▶ **Task description**
Among the lines of this listing, count those that include "channel" and state the count by itself.

▶ **Data for the task**
===============
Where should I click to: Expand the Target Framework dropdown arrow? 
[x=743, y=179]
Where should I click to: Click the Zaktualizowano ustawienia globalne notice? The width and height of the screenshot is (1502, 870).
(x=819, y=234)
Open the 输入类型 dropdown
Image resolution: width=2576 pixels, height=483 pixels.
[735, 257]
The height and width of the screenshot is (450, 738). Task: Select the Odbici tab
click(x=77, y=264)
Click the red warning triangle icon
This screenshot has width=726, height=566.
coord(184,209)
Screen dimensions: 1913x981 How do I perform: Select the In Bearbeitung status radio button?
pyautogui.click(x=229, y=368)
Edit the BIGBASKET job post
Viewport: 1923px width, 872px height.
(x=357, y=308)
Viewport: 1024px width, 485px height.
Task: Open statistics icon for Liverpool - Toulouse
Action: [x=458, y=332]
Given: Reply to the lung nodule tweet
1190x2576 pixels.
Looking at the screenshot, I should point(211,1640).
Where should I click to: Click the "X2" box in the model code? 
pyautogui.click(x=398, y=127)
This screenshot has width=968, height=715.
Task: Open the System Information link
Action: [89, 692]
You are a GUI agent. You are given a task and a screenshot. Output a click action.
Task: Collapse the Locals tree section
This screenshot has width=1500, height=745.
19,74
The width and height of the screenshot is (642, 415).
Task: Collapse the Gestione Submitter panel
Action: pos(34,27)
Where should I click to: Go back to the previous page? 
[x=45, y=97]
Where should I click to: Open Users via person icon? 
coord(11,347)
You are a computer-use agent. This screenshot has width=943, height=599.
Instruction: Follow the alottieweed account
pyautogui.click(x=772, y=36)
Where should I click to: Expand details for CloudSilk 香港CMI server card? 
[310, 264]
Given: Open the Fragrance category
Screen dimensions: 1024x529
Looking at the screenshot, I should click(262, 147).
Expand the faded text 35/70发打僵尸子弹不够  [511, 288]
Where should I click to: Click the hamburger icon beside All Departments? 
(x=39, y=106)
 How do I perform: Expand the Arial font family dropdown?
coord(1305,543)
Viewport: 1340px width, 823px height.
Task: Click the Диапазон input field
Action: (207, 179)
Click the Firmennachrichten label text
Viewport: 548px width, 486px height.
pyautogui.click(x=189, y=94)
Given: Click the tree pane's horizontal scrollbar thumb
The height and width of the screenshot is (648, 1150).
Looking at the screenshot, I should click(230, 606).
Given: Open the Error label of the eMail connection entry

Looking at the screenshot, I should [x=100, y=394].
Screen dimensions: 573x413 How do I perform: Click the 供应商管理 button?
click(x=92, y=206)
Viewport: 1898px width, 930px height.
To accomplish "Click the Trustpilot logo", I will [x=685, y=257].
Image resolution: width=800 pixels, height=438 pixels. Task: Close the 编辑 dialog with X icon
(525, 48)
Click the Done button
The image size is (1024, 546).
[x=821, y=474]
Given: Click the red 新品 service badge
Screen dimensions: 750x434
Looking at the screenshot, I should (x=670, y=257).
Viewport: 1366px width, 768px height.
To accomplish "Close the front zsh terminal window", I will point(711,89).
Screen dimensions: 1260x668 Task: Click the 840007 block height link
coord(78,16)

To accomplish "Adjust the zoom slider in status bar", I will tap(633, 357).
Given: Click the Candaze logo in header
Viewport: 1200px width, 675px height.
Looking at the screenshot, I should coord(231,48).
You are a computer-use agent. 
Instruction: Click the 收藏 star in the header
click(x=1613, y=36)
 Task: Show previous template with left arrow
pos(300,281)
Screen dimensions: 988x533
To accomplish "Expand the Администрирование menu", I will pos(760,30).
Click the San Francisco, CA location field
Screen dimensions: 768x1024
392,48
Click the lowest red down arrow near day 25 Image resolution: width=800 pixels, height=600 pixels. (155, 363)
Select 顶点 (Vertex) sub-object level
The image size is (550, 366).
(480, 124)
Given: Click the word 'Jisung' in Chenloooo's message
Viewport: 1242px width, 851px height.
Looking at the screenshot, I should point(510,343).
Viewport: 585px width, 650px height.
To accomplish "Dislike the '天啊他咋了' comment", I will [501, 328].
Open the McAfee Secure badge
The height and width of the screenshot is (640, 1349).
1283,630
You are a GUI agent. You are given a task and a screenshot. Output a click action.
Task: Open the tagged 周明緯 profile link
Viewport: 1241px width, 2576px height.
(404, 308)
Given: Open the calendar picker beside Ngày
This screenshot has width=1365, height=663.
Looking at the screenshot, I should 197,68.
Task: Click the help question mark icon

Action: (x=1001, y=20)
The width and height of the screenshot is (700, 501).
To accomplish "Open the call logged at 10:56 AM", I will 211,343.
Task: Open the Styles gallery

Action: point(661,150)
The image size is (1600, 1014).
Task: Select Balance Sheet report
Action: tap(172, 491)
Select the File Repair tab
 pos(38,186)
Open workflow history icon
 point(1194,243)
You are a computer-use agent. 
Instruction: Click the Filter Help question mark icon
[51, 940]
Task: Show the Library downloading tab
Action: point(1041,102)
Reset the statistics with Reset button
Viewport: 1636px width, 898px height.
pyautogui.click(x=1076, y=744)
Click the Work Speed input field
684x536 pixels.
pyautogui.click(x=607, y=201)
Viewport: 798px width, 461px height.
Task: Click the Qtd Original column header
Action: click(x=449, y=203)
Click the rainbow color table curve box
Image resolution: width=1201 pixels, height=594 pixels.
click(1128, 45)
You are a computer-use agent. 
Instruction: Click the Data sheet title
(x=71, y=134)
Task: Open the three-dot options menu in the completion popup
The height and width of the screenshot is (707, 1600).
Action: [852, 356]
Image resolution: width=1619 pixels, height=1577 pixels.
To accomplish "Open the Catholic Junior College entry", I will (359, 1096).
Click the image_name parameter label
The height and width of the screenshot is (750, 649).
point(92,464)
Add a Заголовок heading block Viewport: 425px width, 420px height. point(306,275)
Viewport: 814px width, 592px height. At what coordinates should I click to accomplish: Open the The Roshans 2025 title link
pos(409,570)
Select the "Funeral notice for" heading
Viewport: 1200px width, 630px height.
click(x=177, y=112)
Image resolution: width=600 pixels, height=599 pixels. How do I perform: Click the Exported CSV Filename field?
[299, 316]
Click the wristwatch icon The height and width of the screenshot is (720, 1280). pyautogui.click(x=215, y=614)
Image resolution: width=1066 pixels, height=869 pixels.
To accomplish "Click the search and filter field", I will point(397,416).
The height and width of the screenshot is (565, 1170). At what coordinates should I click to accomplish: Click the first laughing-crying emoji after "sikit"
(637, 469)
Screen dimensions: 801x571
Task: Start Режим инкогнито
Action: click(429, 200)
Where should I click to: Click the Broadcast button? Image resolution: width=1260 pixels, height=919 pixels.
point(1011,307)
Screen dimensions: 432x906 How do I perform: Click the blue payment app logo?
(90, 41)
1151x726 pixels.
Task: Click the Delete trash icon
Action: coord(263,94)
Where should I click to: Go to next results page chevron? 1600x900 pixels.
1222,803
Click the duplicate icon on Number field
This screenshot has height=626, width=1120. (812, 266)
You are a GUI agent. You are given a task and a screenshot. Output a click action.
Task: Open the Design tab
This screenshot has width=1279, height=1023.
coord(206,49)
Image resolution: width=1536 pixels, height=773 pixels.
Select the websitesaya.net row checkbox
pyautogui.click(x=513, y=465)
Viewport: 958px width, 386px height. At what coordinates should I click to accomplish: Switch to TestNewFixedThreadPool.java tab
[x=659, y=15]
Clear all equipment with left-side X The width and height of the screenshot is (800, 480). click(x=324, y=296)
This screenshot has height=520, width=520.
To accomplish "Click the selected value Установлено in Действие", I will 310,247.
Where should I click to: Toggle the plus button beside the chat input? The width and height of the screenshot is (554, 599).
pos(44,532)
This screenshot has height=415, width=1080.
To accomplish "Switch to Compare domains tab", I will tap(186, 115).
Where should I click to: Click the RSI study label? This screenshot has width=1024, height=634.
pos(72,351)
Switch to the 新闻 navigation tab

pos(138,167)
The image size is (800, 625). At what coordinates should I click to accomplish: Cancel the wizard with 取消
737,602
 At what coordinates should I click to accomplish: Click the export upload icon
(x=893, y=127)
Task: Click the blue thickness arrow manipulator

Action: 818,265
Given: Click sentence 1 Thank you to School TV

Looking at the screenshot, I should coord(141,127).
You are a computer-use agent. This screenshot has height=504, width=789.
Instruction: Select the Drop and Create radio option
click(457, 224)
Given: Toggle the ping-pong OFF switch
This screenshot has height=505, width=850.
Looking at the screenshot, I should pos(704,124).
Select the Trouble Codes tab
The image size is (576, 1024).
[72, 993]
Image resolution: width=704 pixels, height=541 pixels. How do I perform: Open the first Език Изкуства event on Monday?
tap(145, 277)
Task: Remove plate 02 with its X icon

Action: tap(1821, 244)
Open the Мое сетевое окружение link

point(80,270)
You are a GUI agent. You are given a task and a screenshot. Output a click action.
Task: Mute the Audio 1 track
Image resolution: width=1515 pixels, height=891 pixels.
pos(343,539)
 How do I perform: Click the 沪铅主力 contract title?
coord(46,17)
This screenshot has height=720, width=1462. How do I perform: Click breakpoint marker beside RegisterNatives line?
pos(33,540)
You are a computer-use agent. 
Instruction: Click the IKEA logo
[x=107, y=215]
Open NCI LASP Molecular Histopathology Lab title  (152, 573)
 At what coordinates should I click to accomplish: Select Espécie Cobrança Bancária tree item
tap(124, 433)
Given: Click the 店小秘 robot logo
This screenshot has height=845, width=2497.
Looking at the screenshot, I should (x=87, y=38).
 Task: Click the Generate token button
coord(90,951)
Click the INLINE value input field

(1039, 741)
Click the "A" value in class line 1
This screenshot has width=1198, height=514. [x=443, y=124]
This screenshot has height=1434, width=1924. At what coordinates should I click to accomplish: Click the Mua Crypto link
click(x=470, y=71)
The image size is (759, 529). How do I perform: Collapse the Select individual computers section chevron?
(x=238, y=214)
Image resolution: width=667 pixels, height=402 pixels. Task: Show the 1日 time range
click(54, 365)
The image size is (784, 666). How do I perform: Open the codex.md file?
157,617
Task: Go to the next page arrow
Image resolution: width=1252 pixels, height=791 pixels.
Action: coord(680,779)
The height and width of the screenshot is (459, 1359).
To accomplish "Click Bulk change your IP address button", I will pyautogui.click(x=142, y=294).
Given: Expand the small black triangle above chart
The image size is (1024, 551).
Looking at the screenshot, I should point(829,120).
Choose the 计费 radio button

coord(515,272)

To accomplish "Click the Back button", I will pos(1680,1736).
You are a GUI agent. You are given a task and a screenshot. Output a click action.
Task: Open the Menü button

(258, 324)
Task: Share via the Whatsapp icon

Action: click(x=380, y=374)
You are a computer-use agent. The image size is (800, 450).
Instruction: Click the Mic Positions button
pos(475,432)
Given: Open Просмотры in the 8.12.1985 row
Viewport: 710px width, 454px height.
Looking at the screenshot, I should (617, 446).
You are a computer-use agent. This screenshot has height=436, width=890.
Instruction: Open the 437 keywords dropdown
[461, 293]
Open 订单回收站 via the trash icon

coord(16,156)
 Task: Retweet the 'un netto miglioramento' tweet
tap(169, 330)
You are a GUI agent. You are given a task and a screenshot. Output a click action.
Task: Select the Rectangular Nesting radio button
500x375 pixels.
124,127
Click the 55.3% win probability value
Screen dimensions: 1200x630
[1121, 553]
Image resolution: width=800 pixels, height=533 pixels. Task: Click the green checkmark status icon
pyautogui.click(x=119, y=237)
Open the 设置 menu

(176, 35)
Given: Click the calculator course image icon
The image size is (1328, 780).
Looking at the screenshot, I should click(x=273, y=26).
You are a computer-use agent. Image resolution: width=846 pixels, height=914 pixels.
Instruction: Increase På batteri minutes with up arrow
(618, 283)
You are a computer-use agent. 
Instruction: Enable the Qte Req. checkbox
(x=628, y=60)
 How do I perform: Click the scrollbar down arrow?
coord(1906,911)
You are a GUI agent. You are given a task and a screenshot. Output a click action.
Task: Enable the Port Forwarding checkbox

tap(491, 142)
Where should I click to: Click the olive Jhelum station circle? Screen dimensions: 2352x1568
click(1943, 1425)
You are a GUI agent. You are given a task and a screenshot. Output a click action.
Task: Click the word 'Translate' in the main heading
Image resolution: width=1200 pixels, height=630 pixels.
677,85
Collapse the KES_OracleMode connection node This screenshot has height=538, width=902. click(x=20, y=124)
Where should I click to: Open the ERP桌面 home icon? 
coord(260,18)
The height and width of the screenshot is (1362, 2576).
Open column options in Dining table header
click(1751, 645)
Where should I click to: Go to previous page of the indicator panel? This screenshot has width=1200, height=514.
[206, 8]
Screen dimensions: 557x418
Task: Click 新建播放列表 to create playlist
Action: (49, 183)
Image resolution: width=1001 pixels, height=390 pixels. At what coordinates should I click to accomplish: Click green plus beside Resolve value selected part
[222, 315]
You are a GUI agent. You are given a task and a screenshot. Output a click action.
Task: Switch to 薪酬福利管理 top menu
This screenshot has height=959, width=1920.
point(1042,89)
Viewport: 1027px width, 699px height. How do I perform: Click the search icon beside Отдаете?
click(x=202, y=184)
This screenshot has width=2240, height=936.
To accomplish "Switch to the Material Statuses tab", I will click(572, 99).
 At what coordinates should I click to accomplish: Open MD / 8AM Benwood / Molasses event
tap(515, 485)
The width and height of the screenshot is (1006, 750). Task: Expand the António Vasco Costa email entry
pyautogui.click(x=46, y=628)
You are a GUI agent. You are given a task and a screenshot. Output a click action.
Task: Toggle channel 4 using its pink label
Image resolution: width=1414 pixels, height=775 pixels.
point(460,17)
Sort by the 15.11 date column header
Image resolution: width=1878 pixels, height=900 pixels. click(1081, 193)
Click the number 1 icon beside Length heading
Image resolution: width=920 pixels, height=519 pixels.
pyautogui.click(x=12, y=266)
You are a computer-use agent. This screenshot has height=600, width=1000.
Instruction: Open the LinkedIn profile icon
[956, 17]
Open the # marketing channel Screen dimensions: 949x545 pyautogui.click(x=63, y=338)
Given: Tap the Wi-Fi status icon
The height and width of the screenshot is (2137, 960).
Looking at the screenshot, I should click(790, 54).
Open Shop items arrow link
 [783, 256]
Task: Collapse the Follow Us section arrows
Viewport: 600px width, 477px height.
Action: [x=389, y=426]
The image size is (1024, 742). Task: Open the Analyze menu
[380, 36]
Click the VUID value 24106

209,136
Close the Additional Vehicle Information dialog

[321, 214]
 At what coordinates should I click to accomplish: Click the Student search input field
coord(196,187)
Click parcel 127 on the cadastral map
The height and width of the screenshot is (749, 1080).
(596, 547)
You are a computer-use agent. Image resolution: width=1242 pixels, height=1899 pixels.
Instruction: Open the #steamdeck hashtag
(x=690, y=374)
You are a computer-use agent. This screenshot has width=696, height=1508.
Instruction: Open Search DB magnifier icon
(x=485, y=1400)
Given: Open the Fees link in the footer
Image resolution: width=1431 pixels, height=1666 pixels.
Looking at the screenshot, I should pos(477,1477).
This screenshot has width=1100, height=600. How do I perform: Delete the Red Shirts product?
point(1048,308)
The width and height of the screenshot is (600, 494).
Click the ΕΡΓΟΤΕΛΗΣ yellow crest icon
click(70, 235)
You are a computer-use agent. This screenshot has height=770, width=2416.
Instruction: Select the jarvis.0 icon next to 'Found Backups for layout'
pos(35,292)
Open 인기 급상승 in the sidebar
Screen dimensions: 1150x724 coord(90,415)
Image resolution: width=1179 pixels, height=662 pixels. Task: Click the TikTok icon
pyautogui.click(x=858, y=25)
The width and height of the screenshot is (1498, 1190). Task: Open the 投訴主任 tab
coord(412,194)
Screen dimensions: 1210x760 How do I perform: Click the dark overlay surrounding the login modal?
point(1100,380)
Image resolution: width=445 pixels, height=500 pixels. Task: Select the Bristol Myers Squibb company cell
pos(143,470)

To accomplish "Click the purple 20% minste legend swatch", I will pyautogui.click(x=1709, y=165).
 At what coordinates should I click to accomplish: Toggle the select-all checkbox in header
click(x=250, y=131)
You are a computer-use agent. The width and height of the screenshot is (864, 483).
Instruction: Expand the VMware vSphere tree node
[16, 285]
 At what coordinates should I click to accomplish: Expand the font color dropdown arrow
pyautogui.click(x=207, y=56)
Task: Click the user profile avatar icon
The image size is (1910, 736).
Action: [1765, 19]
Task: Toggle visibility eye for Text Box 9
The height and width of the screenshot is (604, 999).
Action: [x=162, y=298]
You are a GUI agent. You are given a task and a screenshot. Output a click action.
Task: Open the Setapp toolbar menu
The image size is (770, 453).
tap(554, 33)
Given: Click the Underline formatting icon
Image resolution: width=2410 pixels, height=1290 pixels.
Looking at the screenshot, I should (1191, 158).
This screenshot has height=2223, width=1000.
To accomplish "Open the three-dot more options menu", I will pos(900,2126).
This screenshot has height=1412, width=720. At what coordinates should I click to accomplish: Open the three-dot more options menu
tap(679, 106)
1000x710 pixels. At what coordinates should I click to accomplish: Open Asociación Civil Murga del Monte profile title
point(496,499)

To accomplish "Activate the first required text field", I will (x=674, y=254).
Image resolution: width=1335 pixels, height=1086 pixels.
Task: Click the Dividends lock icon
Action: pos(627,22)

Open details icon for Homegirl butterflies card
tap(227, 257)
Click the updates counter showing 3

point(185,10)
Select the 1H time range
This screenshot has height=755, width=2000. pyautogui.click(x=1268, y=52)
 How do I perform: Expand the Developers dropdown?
===============
▶ **Task result**
2